Lucía Carrau, Veronica V. Rezelj, María G. Noval, Laura I. Levi, Daniela Megrian, Herve Blanc, James Weger-Lucarelli, Gonzalo Moratorio, Kenneth Stapleford, Marco Vignuzzi
Chikungunya virus (CHIKV) is a re-emerged arbovirus, member of the Togaviridae family. It circulates through mosquito vectors mainly of the Aedes family and a mammalian host. CHIKV causes chikungunya fever, a mild to severe disease characterized by arthralgia, with some fatal outcomes described. In the past years, several outbreaks mainly caused by enhanced adaptation of the virus to the vector and ineffective control of the contacts between infected mosquito populations and the human host have been reported. Vaccines represent the best solution for the control of insect-borne viruses, including CHIKV, but are often unavailable. We designed live attenuated CHIKV by applying a rational genomic design based on multiple replacements of synonymous codons. In doing so, the virus mutational robustness (capacity to maintain phenotype despite introduction of mutations to genotype) is decreased, driving the viral population towards deleterious evolutionary trajectories. When tested in the insect and mammalian hosts, we observed overall strong attenuation in both and greatly diminished signs of disease. Moreover, we found the vaccine candidates elicited protective immunity, related to the production of neutralizing antibodies after a single dose. During an experimental transmission cycle between mosquitoes and naïve mice, vaccine candidates could be transmitted by mosquito bite leading to asymptomatic infection in mice with compromised dissemination. Using deep sequencing technology we observed an increase in detrimental (stop) codons, which confirmed the effectiveness of this genomic design. Because the approach involves hundreds of synonymous modifications to the genome, the reversion risk is significantly reduced, rendering them promising vaccine candidates.
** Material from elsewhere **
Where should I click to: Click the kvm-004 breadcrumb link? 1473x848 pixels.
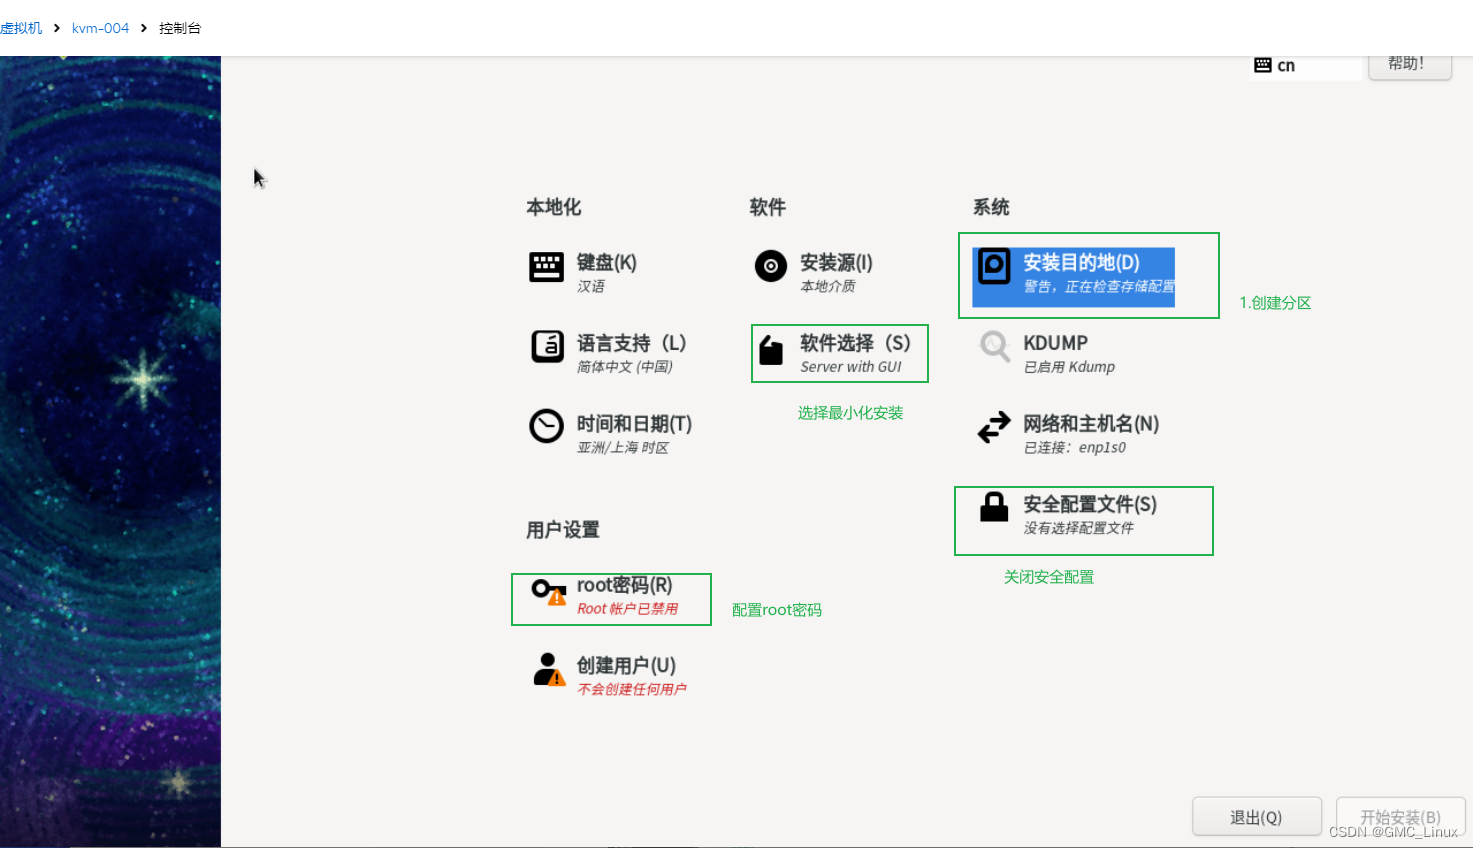coord(100,28)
Chikungunya fever is a debilitating disease that causes severe pain to the joints, which can compromise the patient’s lifestyle for several months and even in some grave cases lead to death. The etiological agent is chikungunya virus, an alphavirus transmitted by mosquito bite. Currently there are no approved vaccines or treatments against the disease. In our research, we developed novel live attenuated vaccine candidates against chikungunya virus by applying an innovative genomic design. When tested in the insect and mammalian host, the vaccine candidates did not cause disease, elicited strong protection against further infection and had low risk of reversion to pathogenic phenotypes.
Copyright © 2019 Carrau et al. This is an open-access article distributed under the terms of the Creative Commons Attribution 4.0 International license.
Keywords: Alphavirus; Togavirus; Chikungunya fever; Vaccines.